Um conto interessante de Mia Couto, “Saíde, o lata de água”, em que o escritor alterna entre realidade e memória no texto. Por esta alternância, ele consegue criar o suspense que culmina em um desfecho muito bem elaborado. O clímax ocorre quando, da interferência de Severino, a verdade se revela. A história termina em uma espécie de anticlímax conformista, de forma depressiva a ponto de o leitor sentir empatia pela personagem central. Anticlímax porque é o desfecho sem surpresa; conformista porque Severino acaba por ocultar a verdade, a manter as aparências perante a sociedade.
A narração é em terceira pessoa. No entanto, percebemos, pela adjetivação e inferências do narrador, que o ponto de vista é, na verdade, da protagonista. Há uma aproximação entre o narrador e a personagem.
Outro aspecto relevante é a oralidade. A linguagem utilizada possui expressões das classes baixas e gírias, assim como a insuficiência de conectivos. Assim é Saíde: uma pessoa sem amigos, isolada, de pouca cultura, com problemas alcoólicos, em conflito.

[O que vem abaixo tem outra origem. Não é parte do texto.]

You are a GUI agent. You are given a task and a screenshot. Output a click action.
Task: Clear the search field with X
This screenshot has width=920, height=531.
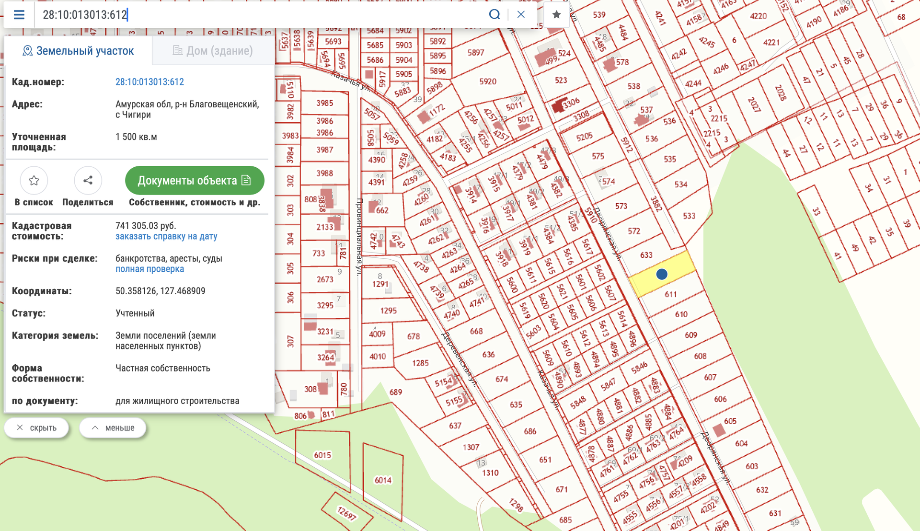521,15
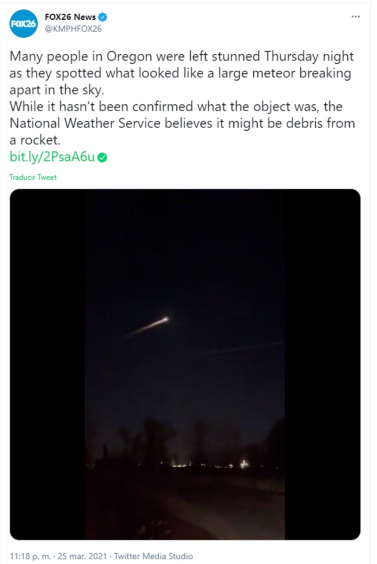Click the words "apart in the sky."
This screenshot has height=564, width=377.
(53, 90)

O narrador explora o modo de ser dos moçambicanos e seus costumes, como podemos verificar nas passagens:
“Com o tempo, foi-se apercebendo de uma coisa grave: ela não lhe dava filhos. Isso ninguém podia saber. Um homem pode ter barba, não-barba. Agora filhos tem que tirar: é um documento exigido pelos respeitos”. (p. 101)

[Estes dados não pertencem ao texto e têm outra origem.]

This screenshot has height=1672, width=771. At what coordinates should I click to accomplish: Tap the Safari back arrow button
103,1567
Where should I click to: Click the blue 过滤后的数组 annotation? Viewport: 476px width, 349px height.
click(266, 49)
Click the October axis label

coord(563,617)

“Ele olhou para si mesmo: estava de joelhos, parecia estar de rezas. Um homem que exige não fica na posição dos que pedem. Levantou-se e foi acender o xipefo” (p. 102)
Foi dito no começo desta análise que Mia Couto elaborou muito bem a alternância entre realidade e memória (passado). É justamente nesta estrutura textual que habita a chave para que a surpresa se instaure no fim do conto.
O leitor não consegue, naturalmente e na primeira leitura, identificar a passagem da memória para a realidade, pelo envolvimento com a história e personagens, sua atenção é desviada e, desta forma, é induzido a crer que Júlia ainda convive com Saíde. O narrador faz a passagem temporal sutilmente.
Observe:
“Entrou em casa e fechou a porta. A mão ficou no trinco, distraída, enquanto passeava os olhos naquele vazio. Lembrou-se dos tempos em que a encontrou: foram bonitos os dias de Júlia Timane” (p. 100)
Agora acontece a mudança para o tempo da fábula:
“Tinha havido muito tempo. Estava sentado numa paragem à espera de nada, dessa maneira que só os bêbados esperam” (p. 100)
A história de sua união com Júlia é contada, o problema familiar, das agressões e suas desilusões. É um flashback. A realidade (que é árdua: ele foi abandonado e, para que os vizinhos – sociedade – não soubessem de sua desgraça, encena discussões, barulhos na casa) retorna a partir deste ponto:
“Sentiu a força do vento na porta e acordou da lembrança. Sempre que se recordava trabalhavam facas dentro da alma. Estava proibido de ir ao passado. E tudo por causa de Júlia, raio de mulher. Fechou a porta com a decisão da fúria”. (p. 103)
Preste atenção na metalepse e perceba como o foco narrativo é realmente de Saíde. O narrador externo, via de regra, não deveria emitir opiniões a respeito de Júlia, deveria se manter distante. Quem emite tal juízo é, na verdade, Saíde por meio do narrador.
Existem figuras belíssimas nesse texto, destaco algumas: “molhadas, as pálpebras da tarde parecem soltar morcegos”; “tinha os braços desmaiados”; “é que ninguém está por baixo desse barulho” etc.
Para finalizar, a leitura de Saíde, o lata de água é o conhecimento da vida de um cidadão moçambicano, inserido em uma sociedade tradicionalista, sofrendo a opressão que dela emana. Saíde, o de personalidade fragmentada, sozinho, sem amor, sem paz, que vive uma mentira. Uma história atemporal e metonímica: da particularidade “encenada” por Saíde para a vida de todos nós.